PROBLEM DETAILS
Transcribe the records word for word, beginning with the first line and ending with the line that contains "You are a computer-use agent. Screen dimensions: 1565x784"; include nothing else.

DATA EXCERPTS
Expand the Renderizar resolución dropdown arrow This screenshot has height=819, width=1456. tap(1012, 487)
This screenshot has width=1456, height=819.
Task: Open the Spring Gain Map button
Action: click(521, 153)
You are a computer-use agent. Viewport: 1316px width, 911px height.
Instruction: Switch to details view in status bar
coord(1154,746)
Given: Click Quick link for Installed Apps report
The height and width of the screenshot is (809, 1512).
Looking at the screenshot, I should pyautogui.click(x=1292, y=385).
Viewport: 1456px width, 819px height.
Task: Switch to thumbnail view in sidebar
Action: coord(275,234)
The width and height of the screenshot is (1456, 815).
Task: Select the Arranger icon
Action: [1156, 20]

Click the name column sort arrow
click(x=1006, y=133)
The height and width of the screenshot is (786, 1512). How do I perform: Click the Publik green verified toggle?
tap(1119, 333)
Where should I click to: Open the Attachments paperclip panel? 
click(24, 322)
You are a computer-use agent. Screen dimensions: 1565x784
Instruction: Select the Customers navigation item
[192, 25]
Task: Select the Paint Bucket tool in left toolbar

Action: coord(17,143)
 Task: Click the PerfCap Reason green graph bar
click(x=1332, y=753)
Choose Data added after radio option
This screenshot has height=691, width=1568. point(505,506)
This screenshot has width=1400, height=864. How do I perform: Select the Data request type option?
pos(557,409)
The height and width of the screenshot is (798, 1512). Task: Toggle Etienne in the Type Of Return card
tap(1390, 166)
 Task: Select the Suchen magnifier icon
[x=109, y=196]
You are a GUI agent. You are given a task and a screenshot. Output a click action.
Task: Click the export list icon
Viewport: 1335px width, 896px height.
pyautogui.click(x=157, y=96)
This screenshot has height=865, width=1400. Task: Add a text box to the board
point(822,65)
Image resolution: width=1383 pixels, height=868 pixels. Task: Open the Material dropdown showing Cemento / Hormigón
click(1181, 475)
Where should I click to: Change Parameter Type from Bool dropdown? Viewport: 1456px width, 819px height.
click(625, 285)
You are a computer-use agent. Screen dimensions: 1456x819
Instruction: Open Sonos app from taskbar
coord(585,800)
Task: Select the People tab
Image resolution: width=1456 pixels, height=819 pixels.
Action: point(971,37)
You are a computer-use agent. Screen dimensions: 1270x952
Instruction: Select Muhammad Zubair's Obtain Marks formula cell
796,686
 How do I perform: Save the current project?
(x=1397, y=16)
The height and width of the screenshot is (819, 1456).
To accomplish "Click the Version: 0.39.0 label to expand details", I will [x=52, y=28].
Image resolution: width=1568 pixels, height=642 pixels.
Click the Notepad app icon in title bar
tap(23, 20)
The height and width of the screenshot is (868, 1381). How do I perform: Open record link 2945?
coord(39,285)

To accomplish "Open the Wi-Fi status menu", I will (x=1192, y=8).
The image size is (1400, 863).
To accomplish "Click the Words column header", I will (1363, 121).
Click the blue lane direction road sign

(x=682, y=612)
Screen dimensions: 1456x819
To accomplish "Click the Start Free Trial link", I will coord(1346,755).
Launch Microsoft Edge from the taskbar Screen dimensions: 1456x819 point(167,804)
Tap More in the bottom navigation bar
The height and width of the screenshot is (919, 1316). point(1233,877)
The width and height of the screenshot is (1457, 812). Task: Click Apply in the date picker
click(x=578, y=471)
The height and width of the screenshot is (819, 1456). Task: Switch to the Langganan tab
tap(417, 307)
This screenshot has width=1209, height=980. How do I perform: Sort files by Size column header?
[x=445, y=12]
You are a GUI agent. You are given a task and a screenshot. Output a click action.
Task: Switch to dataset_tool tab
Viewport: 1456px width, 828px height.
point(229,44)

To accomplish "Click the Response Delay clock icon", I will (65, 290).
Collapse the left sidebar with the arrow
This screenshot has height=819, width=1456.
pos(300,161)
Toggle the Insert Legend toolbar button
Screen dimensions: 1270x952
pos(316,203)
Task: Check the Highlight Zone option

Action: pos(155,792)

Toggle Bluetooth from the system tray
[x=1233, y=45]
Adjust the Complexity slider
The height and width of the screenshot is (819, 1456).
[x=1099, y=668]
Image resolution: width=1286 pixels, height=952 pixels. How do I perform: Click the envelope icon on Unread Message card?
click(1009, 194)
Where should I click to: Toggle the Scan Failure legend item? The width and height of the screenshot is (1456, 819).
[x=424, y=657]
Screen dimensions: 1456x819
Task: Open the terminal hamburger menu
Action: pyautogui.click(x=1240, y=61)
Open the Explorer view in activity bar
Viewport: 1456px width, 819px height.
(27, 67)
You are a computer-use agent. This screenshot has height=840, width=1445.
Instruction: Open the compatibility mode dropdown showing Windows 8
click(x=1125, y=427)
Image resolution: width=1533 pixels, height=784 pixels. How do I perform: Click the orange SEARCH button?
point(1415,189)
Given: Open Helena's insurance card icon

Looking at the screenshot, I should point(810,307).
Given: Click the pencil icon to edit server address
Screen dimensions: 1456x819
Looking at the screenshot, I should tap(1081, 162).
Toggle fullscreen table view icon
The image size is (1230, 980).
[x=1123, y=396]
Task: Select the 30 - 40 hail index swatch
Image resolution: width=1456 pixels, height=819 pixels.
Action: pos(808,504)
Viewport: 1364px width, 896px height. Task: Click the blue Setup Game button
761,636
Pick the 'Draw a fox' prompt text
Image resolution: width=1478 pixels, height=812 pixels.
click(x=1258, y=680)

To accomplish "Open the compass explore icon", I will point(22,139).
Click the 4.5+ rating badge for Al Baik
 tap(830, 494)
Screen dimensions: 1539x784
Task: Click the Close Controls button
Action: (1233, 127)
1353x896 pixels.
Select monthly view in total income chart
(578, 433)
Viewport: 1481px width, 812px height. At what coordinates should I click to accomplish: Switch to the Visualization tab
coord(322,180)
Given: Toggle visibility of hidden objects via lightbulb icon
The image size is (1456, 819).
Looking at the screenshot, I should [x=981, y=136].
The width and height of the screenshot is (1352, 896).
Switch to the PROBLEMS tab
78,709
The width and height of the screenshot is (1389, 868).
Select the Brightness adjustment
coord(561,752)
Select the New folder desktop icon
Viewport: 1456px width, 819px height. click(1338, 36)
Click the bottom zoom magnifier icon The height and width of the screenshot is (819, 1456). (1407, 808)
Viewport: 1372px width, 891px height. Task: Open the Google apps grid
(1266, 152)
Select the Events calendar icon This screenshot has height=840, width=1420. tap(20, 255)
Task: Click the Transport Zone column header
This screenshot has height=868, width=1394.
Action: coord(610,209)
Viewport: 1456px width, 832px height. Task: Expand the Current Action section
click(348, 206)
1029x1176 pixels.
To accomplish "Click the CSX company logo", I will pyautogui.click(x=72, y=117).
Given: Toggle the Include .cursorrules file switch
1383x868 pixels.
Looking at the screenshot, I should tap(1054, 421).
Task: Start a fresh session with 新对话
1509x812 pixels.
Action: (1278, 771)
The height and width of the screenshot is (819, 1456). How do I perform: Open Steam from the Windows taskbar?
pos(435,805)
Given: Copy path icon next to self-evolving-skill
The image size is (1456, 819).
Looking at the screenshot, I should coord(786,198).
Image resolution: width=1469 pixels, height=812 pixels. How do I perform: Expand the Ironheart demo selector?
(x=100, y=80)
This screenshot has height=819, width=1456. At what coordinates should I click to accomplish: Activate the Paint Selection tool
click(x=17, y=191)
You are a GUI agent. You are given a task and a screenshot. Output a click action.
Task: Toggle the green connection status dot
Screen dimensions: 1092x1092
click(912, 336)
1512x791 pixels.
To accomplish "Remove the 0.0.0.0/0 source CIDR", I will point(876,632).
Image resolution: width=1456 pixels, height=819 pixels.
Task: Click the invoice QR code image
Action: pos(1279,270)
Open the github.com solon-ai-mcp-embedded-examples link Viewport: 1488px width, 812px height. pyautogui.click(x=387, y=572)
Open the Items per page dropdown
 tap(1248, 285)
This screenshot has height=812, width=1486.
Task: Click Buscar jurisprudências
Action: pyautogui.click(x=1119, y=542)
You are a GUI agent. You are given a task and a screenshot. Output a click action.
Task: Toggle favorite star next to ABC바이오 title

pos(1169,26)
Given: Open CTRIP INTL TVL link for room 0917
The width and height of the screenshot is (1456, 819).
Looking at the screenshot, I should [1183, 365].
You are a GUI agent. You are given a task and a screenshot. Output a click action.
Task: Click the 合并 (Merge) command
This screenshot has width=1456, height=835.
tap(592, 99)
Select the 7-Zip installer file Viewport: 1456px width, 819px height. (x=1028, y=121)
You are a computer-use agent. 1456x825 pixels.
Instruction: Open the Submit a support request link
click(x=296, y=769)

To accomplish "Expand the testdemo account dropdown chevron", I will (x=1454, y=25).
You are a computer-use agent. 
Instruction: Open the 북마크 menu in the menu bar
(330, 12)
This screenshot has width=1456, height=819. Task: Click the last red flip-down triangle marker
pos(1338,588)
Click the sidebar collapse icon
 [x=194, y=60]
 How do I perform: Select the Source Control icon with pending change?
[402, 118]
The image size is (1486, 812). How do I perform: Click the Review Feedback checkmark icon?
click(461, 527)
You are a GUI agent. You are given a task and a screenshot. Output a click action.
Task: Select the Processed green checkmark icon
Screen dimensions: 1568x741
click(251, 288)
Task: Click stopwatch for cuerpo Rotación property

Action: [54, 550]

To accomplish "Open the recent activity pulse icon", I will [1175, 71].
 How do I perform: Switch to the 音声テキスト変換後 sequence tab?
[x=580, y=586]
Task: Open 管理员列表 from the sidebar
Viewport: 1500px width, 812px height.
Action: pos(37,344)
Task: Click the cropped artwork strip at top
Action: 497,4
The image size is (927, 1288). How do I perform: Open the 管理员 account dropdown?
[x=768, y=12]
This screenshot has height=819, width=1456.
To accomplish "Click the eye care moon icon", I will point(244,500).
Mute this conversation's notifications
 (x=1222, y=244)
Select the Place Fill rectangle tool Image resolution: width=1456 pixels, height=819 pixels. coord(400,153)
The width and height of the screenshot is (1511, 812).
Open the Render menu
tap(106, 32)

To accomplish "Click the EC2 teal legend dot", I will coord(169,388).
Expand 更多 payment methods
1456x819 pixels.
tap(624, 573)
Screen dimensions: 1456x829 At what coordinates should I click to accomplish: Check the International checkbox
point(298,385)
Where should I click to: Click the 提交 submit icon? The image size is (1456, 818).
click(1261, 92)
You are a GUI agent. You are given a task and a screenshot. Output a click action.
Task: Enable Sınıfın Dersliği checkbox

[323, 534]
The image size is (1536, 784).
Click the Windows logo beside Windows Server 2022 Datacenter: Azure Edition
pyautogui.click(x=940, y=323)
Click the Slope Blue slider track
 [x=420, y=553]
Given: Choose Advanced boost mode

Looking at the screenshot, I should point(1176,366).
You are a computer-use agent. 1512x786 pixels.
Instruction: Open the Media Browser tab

RESPONSE TO THE EXERCISE
Expand the Renderizar resolución dropdown arrow This screenshot has height=819, width=1456. tap(1012, 487)
This screenshot has width=1456, height=819.
Task: Open the Spring Gain Map button
Action: click(521, 153)
You are a computer-use agent. Viewport: 1316px width, 911px height.
Instruction: Switch to details view in status bar
coord(1154,746)
Given: Click Quick link for Installed Apps report
The height and width of the screenshot is (809, 1512).
Looking at the screenshot, I should pyautogui.click(x=1292, y=385).
Viewport: 1456px width, 819px height.
Task: Switch to thumbnail view in sidebar
Action: coord(275,234)
The width and height of the screenshot is (1456, 815).
Task: Select the Arranger icon
Action: [1156, 20]

Click the name column sort arrow
click(x=1006, y=133)
The height and width of the screenshot is (786, 1512). How do I perform: Click the Publik green verified toggle?
tap(1119, 333)
Where should I click to: Open the Attachments paperclip panel? 
click(24, 322)
You are a computer-use agent. Screen dimensions: 1565x784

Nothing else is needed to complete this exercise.